• [Your objective] Word for word, write out all the entries below, omitting every picture.

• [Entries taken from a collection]
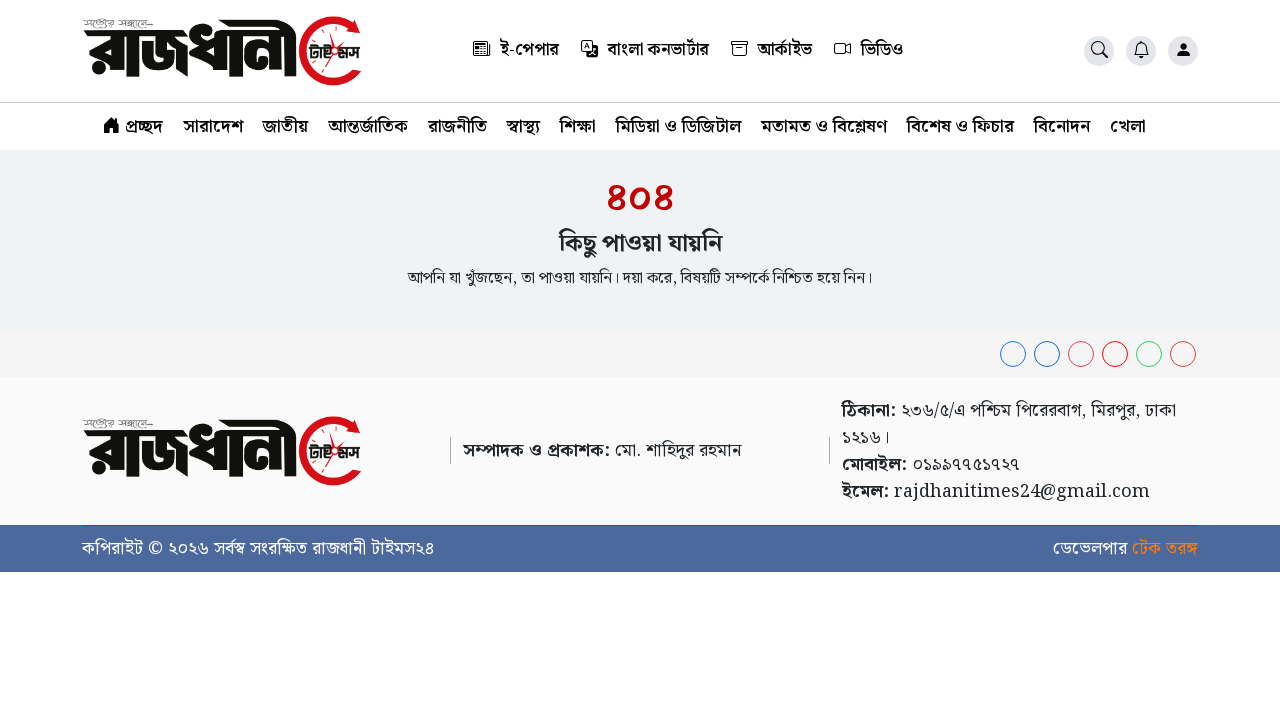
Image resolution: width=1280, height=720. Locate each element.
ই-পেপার (527, 50)
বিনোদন (1062, 126)
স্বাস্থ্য (523, 126)
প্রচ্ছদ (141, 126)
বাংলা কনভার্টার (656, 50)
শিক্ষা (578, 126)
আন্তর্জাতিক (368, 126)
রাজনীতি (457, 126)
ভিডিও (880, 50)
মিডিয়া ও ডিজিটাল (678, 126)
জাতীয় (285, 126)
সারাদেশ (213, 126)
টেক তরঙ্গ (1165, 548)
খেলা (1128, 126)
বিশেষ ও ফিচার (960, 126)
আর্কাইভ (783, 50)
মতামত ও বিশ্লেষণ (824, 126)
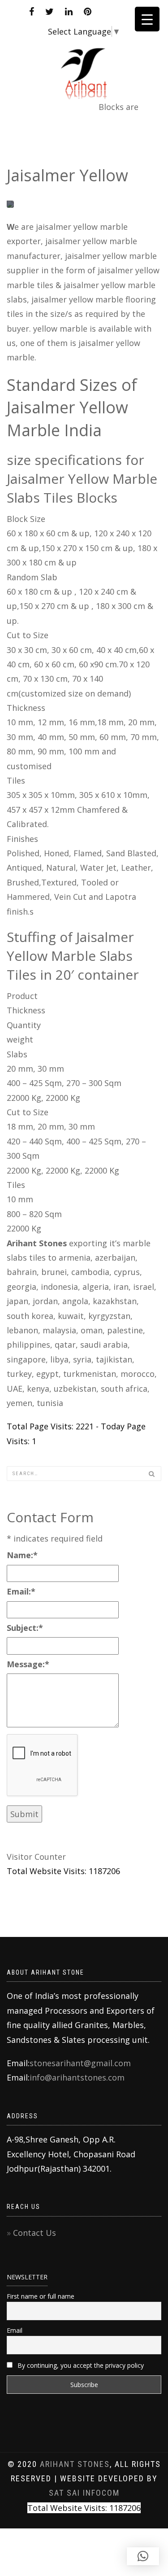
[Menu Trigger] (147, 19)
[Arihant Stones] (84, 67)
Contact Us (34, 2232)
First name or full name (40, 2296)
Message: (28, 1664)
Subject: (25, 1627)
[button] (143, 2556)
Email (14, 2330)
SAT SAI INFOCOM (84, 2492)
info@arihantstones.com (77, 2077)
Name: (22, 1555)
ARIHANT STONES (75, 2464)
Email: (21, 1591)
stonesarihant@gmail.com (80, 2063)
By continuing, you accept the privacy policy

• [Result for this task]
Image resolution: width=1280, height=720. Locate each element.
ই-পেপার (527, 50)
বিনোদন (1062, 126)
স্বাস্থ্য (523, 126)
প্রচ্ছদ (141, 126)
বাংলা কনভার্টার (656, 50)
শিক্ষা (578, 126)
আন্তর্জাতিক (368, 126)
রাজনীতি (457, 126)
ভিডিও (880, 50)
মিডিয়া ও ডিজিটাল (678, 126)
জাতীয় (285, 126)
সারাদেশ (213, 126)
টেক তরঙ্গ (1165, 548)
খেলা (1128, 126)
বিশেষ ও ফিচার (960, 126)
আর্কাইভ (783, 50)
মতামত ও বিশ্লেষণ (824, 126)
[Menu Trigger] (147, 19)
[Arihant Stones] (84, 67)
Contact Us (34, 2232)
First name or full name (40, 2296)
Message: (28, 1664)
Subject: (25, 1627)
[button] (143, 2556)
Email (14, 2330)
SAT SAI INFOCOM (84, 2492)
info@arihantstones.com (77, 2077)
Name: (22, 1555)
ARIHANT STONES (75, 2464)
Email: (21, 1591)
stonesarihant@gmail.com (80, 2063)
By continuing, you accept the privacy policy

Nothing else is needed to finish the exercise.